Timeout issue are complicated. These patched can fix driver side issue. Acturus SPG timeout issue can be fixed with these patches. For other type of timeout issues are still under investigation.

Thanks & Best Regards!


James Zhu


From: Liu, Leo <Leo.Liu@amd.com>
Sent: Wednesday, February 12, 2020 10:11 AM
To: Zhu, James <James.Zhu@amd.com>; amd-gfx@lists.freedesktop.org <amd-gfx@lists.freedesktop.org>
Subject: RE: [PATCH 1/2] drm/amdgpu/vcn: fix race condition issue for vcn start
 

With your patches, still seeing the hung with multiple processes of decode, encode, and transcode.

I think we need find the root cause of that and give a comprehensive fix either from driver side or firmware side or both.

 

Regards,

Leo

 

From: amd-gfx <amd-gfx-bounces@lists.freedesktop.org> On Behalf Of Zhu, James
Sent: Wednesday, February 12, 2020 9:28 AM
To: amd-gfx@lists.freedesktop.org
Subject: Re: [PATCH 1/2] drm/amdgpu/vcn: fix race condition issue for vcn start

 

[AMD Official Use Only - Internal Distribution Only]

 

ping

 


From: Zhu, James <James.Zhu@amd.com>
Sent: Monday, February 10, 2020 1:06 PM
To: amd-gfx@lists.freedesktop.org <amd-gfx@lists.freedesktop.org>
Cc: Zhu, James <James.Zhu@amd.com>
Subject: [PATCH 1/2] drm/amdgpu/vcn: fix race condition issue for vcn start

 

Fix race condition issue when multiple vcn starts are called.
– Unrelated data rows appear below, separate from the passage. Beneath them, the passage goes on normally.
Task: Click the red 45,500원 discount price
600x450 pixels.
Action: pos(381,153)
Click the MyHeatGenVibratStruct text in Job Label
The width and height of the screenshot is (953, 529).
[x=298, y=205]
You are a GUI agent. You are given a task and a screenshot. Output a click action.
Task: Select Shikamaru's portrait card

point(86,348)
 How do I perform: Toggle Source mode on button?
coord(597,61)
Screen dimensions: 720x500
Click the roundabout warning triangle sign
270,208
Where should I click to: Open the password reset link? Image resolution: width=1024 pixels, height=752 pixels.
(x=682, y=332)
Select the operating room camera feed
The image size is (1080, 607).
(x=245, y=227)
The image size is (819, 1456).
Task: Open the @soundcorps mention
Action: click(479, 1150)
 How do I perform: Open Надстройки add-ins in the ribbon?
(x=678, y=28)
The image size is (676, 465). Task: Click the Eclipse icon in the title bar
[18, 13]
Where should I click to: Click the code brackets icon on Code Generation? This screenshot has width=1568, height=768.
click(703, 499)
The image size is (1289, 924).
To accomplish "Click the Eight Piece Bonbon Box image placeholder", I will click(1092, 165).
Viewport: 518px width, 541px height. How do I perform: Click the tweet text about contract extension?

Signed-off-by: James Zhu <James.Zhu@amd.com>
---
 drivers/gpu/drm/amd/amdgpu/amdgpu_vcn.c | 4 ++++
 drivers/gpu/drm/amd/amdgpu/amdgpu_vcn.h | 1 +
 2 files changed, 5 insertions(+)

diff --git a/drivers/gpu/drm/amd/amdgpu/amdgpu_vcn.c b/drivers/gpu/drm/amd/amdgpu/amdgpu_vcn.c
index f96464e..aa7663f 100644
--- a/drivers/gpu/drm/amd/amdgpu/amdgpu_vcn.c
+++ b/drivers/gpu/drm/amd/amdgpu/amdgpu_vcn.c
@@ -63,6 +63,7 @@ int amdgpu_vcn_sw_init(struct amdgpu_device *adev)
         int i, r;
 
         INIT_DELAYED_WORK(&adev->vcn.idle_work, amdgpu_vcn_idle_work_handler);
+       mutex_init(&adev->vcn.vcn_pg_lock);
 
         switch (adev->asic_type) {
         case CHIP_RAVEN:
@@ -210,6 +211,7 @@ int amdgpu_vcn_sw_fini(struct amdgpu_device *adev)
         }
 
         release_firmware(adev->vcn.fw);
+       mutex_destroy(&adev->vcn.vcn_pg_lock);
 
         return 0;
 }
@@ -321,6 +323,7 @@ void amdgpu_vcn_ring_begin_use(struct amdgpu_ring *ring)
         struct amdgpu_device *adev = ring->adev;
         bool set_clocks = !cancel_delayed_work_sync(&adev->vcn.idle_work);
 
+       mutex_lock(&adev->vcn.vcn_pg_lock);
         if (set_clocks) {
                 amdgpu_gfx_off_ctrl(adev, false);
                 amdgpu_device_ip_set_powergating_state(adev, AMD_IP_BLOCK_TYPE_VCN,
@@ -345,6 +348,7 @@ void amdgpu_vcn_ring_begin_use(struct amdgpu_ring *ring)
 
                 adev->vcn.pause_dpg_mode(adev, ring->me, &new_state);
         }
+       mutex_unlock(&adev->vcn.vcn_pg_lock);
 }
 
 void amdgpu_vcn_ring_end_use(struct amdgpu_ring *ring)
diff --git a/drivers/gpu/drm/amd/amdgpu/amdgpu_vcn.h b/drivers/gpu/drm/amd/amdgpu/amdgpu_vcn.h
index 6fe0573..2ae110d 100644
--- a/drivers/gpu/drm/amd/amdgpu/amdgpu_vcn.h
+++ b/drivers/gpu/drm/amd/amdgpu/amdgpu_vcn.h
@@ -200,6 +200,7 @@ struct amdgpu_vcn {
         struct drm_gpu_scheduler *vcn_dec_sched[AMDGPU_MAX_VCN_INSTANCES];
         uint32_t                 num_vcn_enc_sched;
         uint32_t                 num_vcn_dec_sched;
+       struct mutex             vcn_pg_lock;
 
         unsigned        harvest_config;
         int (*pause_dpg_mode)(struct amdgpu_device *adev,
--
2.7.4